> Task details:
One number is the whole answer: the tally of lines in the records below that contain "Facebook".
START Data supplied
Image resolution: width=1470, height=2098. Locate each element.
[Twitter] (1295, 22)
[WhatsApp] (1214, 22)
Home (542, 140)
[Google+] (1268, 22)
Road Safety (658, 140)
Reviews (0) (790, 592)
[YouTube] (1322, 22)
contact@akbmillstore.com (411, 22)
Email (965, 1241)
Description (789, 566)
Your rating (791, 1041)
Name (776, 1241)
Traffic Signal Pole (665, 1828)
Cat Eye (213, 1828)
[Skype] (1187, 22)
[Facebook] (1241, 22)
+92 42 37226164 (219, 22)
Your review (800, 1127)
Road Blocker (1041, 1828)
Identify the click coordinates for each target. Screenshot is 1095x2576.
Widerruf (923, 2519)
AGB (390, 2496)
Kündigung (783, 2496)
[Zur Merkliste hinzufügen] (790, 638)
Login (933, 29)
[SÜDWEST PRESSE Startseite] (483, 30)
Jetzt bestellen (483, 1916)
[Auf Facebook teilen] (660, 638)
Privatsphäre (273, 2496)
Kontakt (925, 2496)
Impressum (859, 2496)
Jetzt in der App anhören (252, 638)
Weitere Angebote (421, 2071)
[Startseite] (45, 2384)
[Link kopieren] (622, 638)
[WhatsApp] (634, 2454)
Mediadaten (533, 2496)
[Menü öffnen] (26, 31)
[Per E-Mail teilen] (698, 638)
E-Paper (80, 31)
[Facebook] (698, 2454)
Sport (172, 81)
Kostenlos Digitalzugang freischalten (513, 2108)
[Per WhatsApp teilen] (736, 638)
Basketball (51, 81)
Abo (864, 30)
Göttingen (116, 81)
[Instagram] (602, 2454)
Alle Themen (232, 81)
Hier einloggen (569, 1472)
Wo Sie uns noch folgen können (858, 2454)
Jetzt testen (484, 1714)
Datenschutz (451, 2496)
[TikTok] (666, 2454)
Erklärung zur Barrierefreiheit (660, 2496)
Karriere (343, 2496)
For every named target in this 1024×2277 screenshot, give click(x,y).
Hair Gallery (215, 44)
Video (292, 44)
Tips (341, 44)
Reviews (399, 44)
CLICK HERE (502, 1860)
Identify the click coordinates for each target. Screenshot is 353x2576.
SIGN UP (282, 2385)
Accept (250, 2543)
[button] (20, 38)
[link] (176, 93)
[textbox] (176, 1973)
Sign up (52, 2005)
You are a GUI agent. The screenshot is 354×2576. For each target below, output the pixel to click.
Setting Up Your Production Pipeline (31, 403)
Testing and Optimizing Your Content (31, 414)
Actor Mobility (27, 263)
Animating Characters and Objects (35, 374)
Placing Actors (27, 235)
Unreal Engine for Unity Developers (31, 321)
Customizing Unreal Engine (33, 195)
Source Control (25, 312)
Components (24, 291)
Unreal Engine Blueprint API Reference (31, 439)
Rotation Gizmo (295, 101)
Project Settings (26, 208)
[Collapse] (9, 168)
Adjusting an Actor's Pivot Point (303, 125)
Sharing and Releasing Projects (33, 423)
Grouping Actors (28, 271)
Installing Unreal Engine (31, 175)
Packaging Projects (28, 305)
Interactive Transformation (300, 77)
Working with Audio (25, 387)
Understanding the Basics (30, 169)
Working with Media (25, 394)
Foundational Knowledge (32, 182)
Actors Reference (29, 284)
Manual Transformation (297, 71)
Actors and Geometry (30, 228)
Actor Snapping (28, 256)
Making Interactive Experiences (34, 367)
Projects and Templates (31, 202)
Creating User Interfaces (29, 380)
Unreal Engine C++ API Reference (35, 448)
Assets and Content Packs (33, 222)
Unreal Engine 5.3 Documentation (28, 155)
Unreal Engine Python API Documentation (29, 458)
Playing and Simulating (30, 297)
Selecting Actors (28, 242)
END Data supplied
> Reply to the task:
3